Problem to solve: Reproduce the lines below word for word, from the one containing "Select the light blue swatch for Exportadora" through the last line, both ends included, and leave out the pictures.

Record set:
.....

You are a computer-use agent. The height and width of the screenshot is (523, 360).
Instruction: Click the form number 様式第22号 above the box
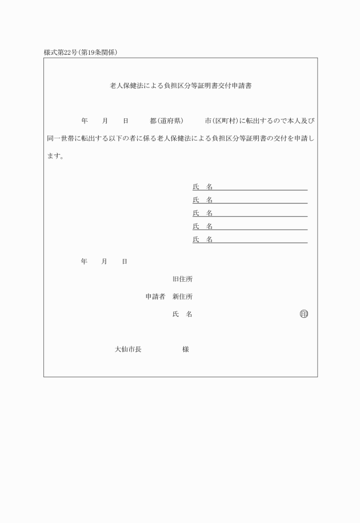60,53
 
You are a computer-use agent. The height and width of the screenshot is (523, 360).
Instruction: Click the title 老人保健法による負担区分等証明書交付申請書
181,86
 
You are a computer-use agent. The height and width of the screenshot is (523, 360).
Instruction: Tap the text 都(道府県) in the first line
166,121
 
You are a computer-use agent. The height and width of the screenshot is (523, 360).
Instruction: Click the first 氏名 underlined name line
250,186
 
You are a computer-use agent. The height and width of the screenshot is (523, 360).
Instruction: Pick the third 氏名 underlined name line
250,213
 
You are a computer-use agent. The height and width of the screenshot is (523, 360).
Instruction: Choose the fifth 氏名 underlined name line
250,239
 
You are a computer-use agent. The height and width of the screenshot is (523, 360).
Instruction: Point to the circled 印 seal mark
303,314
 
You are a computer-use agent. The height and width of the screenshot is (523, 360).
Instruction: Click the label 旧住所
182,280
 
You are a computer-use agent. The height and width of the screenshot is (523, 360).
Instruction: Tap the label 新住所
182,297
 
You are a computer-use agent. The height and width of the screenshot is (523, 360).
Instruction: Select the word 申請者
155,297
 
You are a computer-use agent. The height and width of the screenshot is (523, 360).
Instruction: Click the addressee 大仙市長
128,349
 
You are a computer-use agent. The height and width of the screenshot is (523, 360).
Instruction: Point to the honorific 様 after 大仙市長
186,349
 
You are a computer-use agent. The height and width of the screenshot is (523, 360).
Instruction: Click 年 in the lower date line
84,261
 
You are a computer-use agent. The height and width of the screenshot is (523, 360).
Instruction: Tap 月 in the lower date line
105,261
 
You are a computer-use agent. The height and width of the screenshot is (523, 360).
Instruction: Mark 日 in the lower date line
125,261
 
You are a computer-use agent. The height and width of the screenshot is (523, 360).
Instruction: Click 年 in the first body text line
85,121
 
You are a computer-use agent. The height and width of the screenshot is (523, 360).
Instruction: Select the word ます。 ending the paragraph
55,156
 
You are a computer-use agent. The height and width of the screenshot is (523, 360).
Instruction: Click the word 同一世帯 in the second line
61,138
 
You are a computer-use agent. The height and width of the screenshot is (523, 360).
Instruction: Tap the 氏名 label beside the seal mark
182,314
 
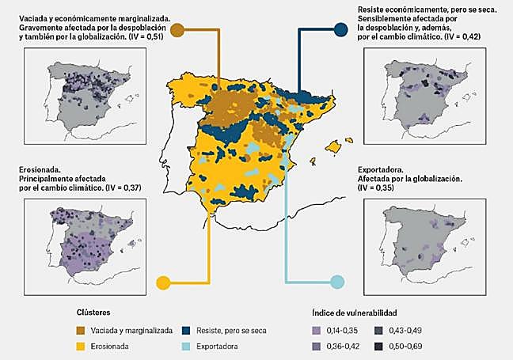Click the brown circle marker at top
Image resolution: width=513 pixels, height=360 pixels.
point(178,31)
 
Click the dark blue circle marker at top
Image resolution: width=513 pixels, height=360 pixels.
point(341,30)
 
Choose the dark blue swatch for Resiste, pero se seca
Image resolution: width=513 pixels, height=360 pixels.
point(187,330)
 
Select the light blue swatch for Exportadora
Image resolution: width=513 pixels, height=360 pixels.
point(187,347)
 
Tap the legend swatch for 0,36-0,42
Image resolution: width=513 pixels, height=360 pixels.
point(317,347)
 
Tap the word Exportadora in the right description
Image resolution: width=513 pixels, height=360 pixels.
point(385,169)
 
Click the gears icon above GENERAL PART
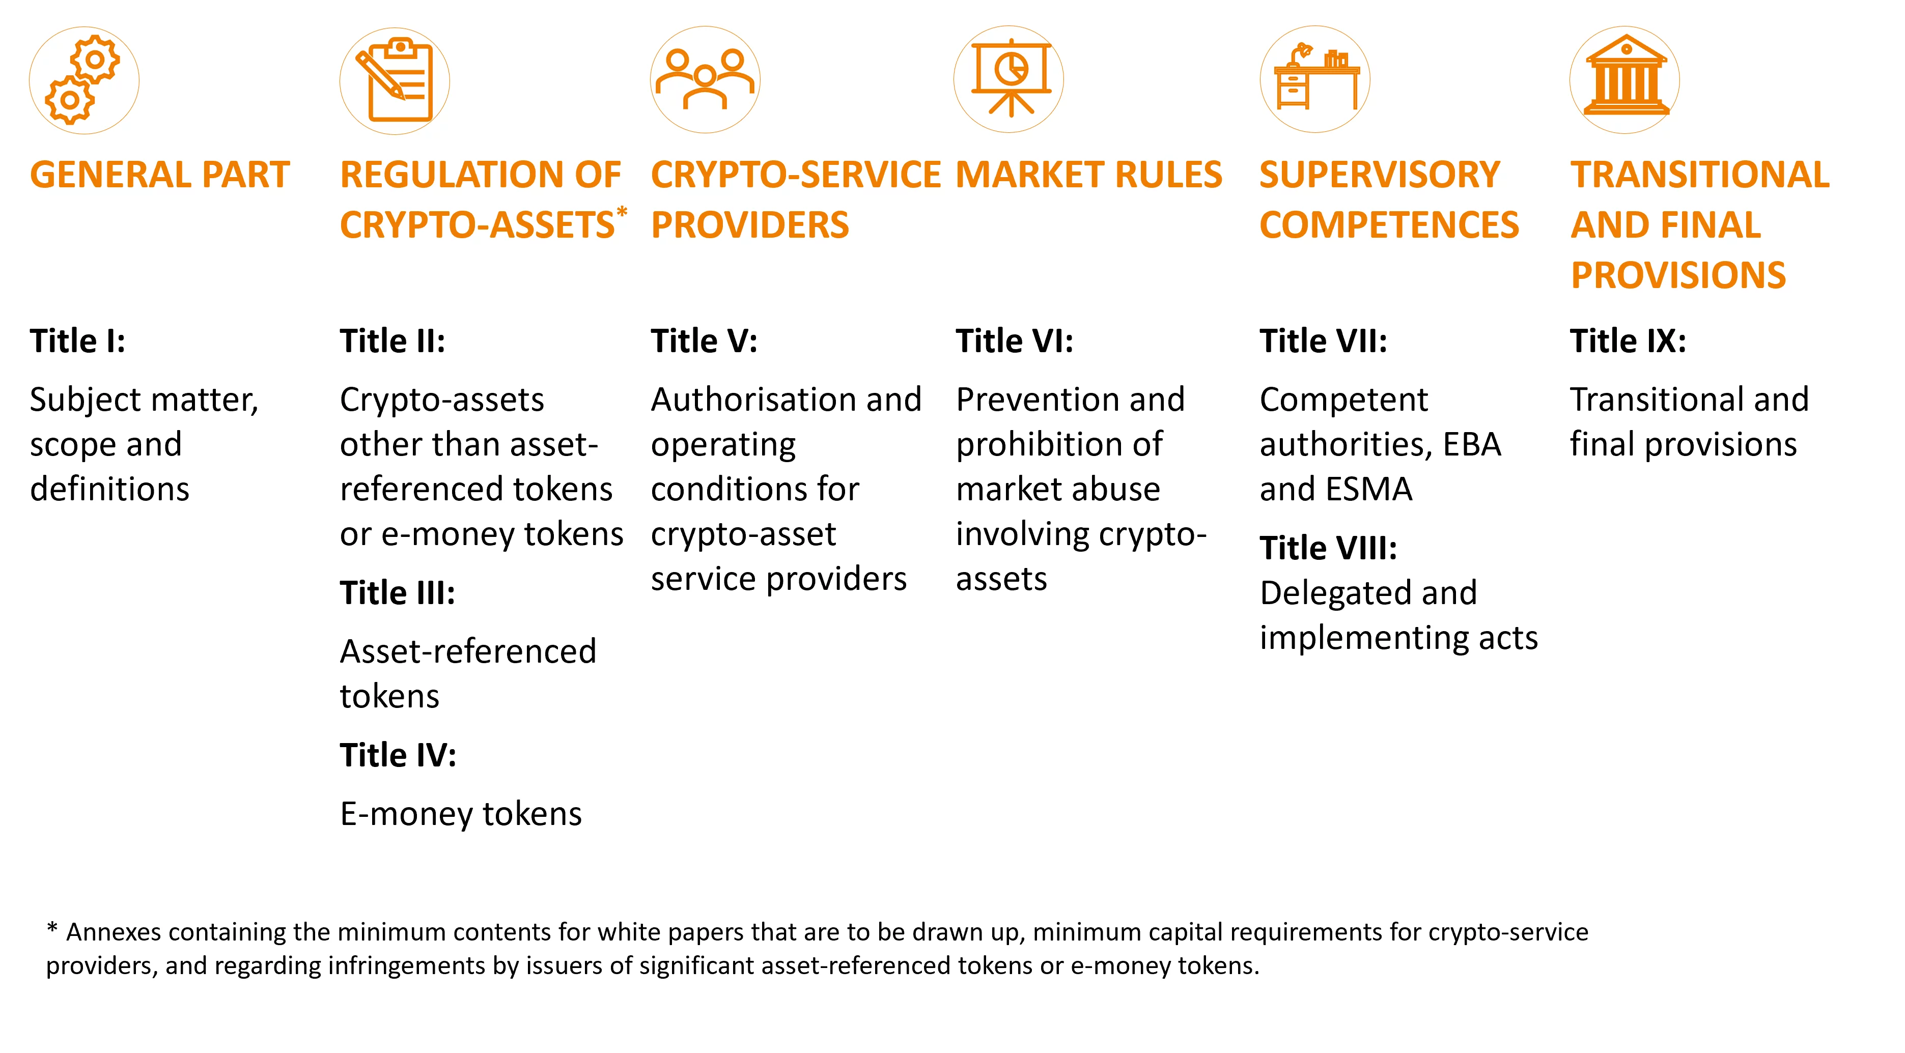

.....

Written reply:
Select the light blue swatch for Exportadora
Image resolution: width=513 pixels, height=360 pixels.
point(187,347)
 
Tap the legend swatch for 0,36-0,42
Image resolution: width=513 pixels, height=360 pixels.
point(317,347)
 
Tap the word Exportadora in the right description
Image resolution: width=513 pixels, height=360 pixels.
point(385,169)
 
Click the gears icon above GENERAL PART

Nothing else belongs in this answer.